:: Text ::
The chastisements of God fell very heavily upon David from the time of his great sin, even to the end of his life. His children became the source of his trials. Amnon fell into the foulest sin, and Absalom his brother slew him on account of it. Absalom having obtained forgiveness for the murder, returned to the court and commenced at once to plot against his own father, who loved him far too well. In his attempts to undermine his fathers authority he acted very cunningly, using every art to win popular applause.


Outward pomp often catches the attention of the populace, and therefore Absalom added to the attraction of his own handsome person the unusual magnificence of chariots and running footmen.


Absalom’s ambition led him to take great pains to appear affable and attentive to all. He was early at the palace gate and spoke with all suitors, being “hail-fellow well met” with them all. He flattered each one that his cause was good, and pretended to regret that justice was much neglected; and applicants were kept waiting. If he were king, matters would be seen to at once, and no one should have to complain of delay or injustice. Everybody said “What a courteous prince! What a just and careful ruler Absalom would be!”


The hearts of the people were not won, but stolen, for the vain young prince deceived them. While pretending such zeal for their welfare, he was only advancing his own traitorous schemes.


To crown all his other deceit, Absalom pretended to be exceedingly devout, and declared that he must make a pilgrimage to Hebron, in order to keep a holy vow which he had made in the days of his exile. He is a bad man indeed who uses religion as a stalking horse for his base ambition.


These persons accompanied Absalom to join with him in his devotions, and out of respect for the king’s son; but they were not in the secret of the plot. Absalom, however, used their presence for his own ends, by making the common people believe that these honourable men had left David and gone over to his rebel son.


Ahithophel was the intimate friend as well as the counsellor of David; but he appears to have selfishly gone over to the faction of the young prince, because he judged it to be stronger than the party of the king. Thus David was brought into sore distress, his friends were forsaking him, his enemy was growing stronger and aiming to dethrone him; and worst of all, that enemy was his favourite son. What mists and black days befell David after he so sadly swerved from the way of holiness.


The King also himself passed over the brook Kidron.”



This must have sounded like a thunderclap in the ear of David. While rejoicing in the belief that his son was religiously employed in paying his vows, the news of his rebellion was suddenly brought to him. David had rebelled against his God and king, and now he sees his own son in arms against him. How well had God kept his threatening that evil should arise to him out of his own house!

:: Record extracts ::
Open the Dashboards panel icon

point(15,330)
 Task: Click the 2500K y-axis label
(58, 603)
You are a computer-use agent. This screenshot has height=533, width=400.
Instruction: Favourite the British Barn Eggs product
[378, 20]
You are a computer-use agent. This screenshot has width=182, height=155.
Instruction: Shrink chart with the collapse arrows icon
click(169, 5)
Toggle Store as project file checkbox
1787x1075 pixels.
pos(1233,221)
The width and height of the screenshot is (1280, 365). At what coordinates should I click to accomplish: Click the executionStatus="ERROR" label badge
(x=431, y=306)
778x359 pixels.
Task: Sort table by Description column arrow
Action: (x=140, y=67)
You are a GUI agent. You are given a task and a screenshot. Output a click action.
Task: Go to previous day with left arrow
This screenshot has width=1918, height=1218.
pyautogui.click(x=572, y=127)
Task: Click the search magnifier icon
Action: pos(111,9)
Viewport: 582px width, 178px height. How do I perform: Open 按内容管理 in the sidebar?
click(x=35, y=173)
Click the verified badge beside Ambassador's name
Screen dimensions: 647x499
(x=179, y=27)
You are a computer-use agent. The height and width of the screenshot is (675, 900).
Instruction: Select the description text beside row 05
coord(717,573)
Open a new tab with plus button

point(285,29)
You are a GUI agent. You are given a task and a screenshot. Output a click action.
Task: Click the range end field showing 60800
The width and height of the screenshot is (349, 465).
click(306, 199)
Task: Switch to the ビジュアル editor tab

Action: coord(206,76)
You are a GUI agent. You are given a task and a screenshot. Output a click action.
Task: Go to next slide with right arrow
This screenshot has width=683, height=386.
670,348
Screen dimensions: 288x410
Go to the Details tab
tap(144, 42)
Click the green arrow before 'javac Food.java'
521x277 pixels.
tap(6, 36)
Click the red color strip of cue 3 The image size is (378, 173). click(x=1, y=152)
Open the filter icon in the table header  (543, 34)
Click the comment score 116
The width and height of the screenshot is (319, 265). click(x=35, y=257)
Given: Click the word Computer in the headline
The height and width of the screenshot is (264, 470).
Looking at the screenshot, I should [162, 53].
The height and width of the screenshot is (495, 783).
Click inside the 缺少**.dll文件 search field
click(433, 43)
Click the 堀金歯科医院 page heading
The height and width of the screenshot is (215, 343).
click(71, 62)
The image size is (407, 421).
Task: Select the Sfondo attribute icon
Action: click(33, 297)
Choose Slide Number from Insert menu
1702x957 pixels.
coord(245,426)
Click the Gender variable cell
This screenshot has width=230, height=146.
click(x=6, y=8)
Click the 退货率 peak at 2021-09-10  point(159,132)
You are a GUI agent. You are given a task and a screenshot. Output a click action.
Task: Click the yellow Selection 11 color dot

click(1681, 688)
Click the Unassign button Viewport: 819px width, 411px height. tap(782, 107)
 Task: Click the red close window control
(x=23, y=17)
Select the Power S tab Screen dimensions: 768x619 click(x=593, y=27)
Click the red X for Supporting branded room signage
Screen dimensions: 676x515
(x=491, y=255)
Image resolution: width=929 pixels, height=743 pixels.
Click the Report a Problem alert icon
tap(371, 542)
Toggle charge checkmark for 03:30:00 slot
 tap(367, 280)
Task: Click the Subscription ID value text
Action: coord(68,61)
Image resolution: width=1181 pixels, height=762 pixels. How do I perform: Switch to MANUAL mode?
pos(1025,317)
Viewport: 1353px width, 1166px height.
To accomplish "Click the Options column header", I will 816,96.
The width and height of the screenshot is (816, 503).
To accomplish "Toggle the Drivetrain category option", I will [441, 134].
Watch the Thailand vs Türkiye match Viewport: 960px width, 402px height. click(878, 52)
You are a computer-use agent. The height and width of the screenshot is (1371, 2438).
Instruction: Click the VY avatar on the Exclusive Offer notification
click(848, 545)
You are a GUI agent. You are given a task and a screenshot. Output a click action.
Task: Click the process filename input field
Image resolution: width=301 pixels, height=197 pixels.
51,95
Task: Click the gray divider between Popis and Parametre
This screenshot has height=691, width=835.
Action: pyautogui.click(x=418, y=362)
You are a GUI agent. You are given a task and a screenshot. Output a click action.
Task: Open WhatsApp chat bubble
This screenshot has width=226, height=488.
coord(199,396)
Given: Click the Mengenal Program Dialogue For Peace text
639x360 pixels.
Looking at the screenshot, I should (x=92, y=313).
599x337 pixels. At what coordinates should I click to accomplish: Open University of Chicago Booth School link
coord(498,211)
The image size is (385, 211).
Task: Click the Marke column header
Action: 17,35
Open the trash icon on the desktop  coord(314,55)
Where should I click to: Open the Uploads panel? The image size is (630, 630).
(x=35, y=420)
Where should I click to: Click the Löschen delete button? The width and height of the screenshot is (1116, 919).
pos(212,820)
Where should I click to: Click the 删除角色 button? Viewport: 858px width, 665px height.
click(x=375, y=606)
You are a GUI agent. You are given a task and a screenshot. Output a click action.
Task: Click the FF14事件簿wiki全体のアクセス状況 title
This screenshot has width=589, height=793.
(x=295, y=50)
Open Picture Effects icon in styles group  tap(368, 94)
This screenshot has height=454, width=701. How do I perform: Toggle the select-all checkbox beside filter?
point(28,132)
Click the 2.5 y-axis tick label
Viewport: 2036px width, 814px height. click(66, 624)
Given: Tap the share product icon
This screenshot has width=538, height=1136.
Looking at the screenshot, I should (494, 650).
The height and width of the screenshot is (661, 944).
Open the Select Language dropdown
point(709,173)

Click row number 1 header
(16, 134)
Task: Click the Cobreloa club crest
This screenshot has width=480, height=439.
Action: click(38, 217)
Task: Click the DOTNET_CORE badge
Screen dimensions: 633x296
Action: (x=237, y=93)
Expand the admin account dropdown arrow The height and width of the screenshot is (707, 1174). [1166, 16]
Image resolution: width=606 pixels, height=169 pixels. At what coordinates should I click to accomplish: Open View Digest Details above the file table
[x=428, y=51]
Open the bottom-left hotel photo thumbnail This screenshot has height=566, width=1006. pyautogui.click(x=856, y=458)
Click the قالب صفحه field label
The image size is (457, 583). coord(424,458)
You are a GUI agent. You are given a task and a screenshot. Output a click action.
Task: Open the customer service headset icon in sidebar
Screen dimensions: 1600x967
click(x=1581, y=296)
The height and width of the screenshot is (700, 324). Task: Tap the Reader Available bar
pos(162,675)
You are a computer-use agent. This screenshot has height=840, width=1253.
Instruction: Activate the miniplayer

:: What you are asked to do ::
Resume the commentary on Absalom's rebellion against David, picking up after its final sentence. The records are drawn from a separate source.

:: In response ::
The city could not be defended, for its walls were not built; therefore, David had prayed, “Build thou the walls of Jerusalem.”


He must needs go on foot, though his wicked son had horses: he took his family with him, for he was always a loving father, and would not leave them in danger. Who can tell the sorrow which filled poor David’s heart? God’s rod smote him heavily.


and all the Cherethites or executioners


and all the Pelethites or messengers


These were his body-guard, and remained faithful when others deserted to the popular side. May we always adhere to our Lord Jesus, even though all the world should wander after the beast and the false prophet.


David was too generous to wish to bring troubles upon others; much as he needed Ittai’s help, he would not impose upon his kindness.


After this true-hearted fashion we ought to follow Jesus.


The Lord did not leave his servant quite alone, but found him friends in his need.


The common people mourned with their king, and well they might. There was a yet sadder sight when Jesus, “the King, also himself passed over the brook Kidron.” O Lord, we see thee typified by David, and our hearts adore thee.


He was jealous for the safety of the ark and the priests, and therefore would not have them exposed to the same dangers as himself. He was also deeply submissive to the Lord’s will, and thereby showed how much his trials had been sanctified to him. It is a blessed thing when the visitations, which God sends upon us for sin, bow us in lowly reverence and humble acquiescence at the Master’s feet. So may the Lord always bless our family afflictions to each one of us.

Jesus, whom angel hosts adore,

Became a man of griefs for me;

In love, though rich, becoming poor,

That I, through him, enrich’d might be.